On April 10, 2017, the Company declared a dividend of $.05 per share to be paid to shareholders of record on April 17, 2017. The total amount of the dividend payment was $555,162.
11. Subsequent Events

 

In March 2017, a property classified as real estate owned was sold resulting in a gain of $29,488.

 

In October 2016, a member formally requested redemption of his equity in the Company in the amount of approximately $2,120,000. (See Note 8). The member was redeemed in January 2017.

 

On October 27, 2016, we adopted the 2016 Equity Compensation Plan (the “Plan”).
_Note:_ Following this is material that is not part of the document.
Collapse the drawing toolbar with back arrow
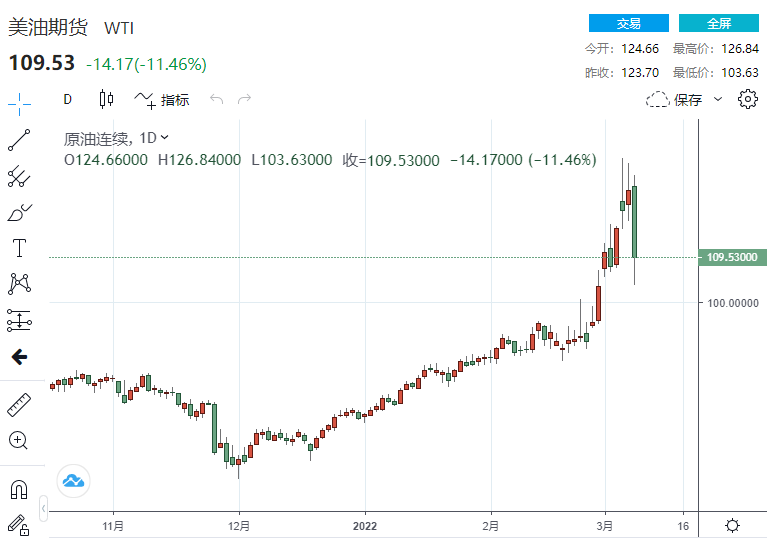Screen dimensions: 770x538 pyautogui.click(x=19, y=357)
The purpose of the Plan is to align the interests of our officers, other employees, advisors and consultants or any subsidiary, if any, with those of our shareholders to afford an incentive to such officers, employees, consultants and advisors to continue as such, to increase their efforts on our behalf and to promote the success of our business. The basis of participation in the Plan is upon discretionary grants of awards by the board of directors. The Plan is administered by the Compensation Committee. The maximum number of common shares reserved for the grant of awards under the Plan is 1,500,000, subject to adjustment as provided in Section 5 of the Plan. As of December 31, 2016, approximately five individuals will be eligible to participate in the Plan, our two executive officers and three Independent Directors.

 

On February 8, 2017, the Company transferred all of its assets to Sachem Capital Corp., a New York corporation, in exchange for 6,283,237 common shares, par value $0.001 per share, of Sachem Capital Corp. and the assumption by Sachem Capital Corp. of all the Company’s liabilities, including the outstanding balance on the Bankwell Credit Line (the “Exchange”). In connection with the Exchange, Sachem Capital Corp. and Bankwell entered into the Second Amended and Restated Revolving Line of Credit Agreement, the principal terms of which are identical in all material respects to the Line of Credit Agreement between the Company and Bankwell. The Company plans to distribute the common shares it received in the Exchange to its members, pro rata in accordance with their capital account balances, and to then liquidate. Sachem Capital Corp. was formed in January 2016 and, until it consummated the exchange transaction described above, was not engaged in any trade or business or investment activity, had only nominal assets and no liabilities.

 

On February 9, 2017, Sachem Capital Corp issued and sold 2,600,000 of its common shares in an underwritten initial public offering at an initial public offering price per share of $5.00 (the “IPO”). The gross proceeds from the offering were $13 million and the net proceeds to Sachem Capital Corp., after deducting underwriting discounts and commissions and other offering expenses, from the sale of the common shares are estimated to be $11.2 million. 

 

As a result of the Exchange and the IPO, Sachem Capital Corp. believes it qualifies as a Real Estate Investment Trust (REIT) for federal income tax purposes and intends to make the election to be taxed as a REIT when it files its 2017 federal income tax return. As a REIT, Sachem Capital Corp. is required to distribute at least 90% of its taxable income to its shareholders on an annual basis. Sachem Capital Corp.’s qualification as a REIT depends on its ability to meet on a continuing basis, through actual investment and operating results, various complex requirements under the Internal Revenue Code of 1986, as amended, relating to, among other things, the sources of its income, the composition and values of its assets, its compliance with the distributions requirements applicable to REITs and the diversity of ownership of its outstanding common shares. So long as it qualifies as a REIT, Sachem Capital Corp., generally, will not be subject to U.S. federal income tax on its taxable income distributed to its shareholders. However, if it fails to qualify as a REIT in any taxable year and does not qualify for certain statutory relief provisions, it will be subject to U.S. federal income tax at regular corporate rates and may also be subject to various penalties and may be precluded from re-electing REIT status for the four taxable years following the year during in which it lost its REIT qualification.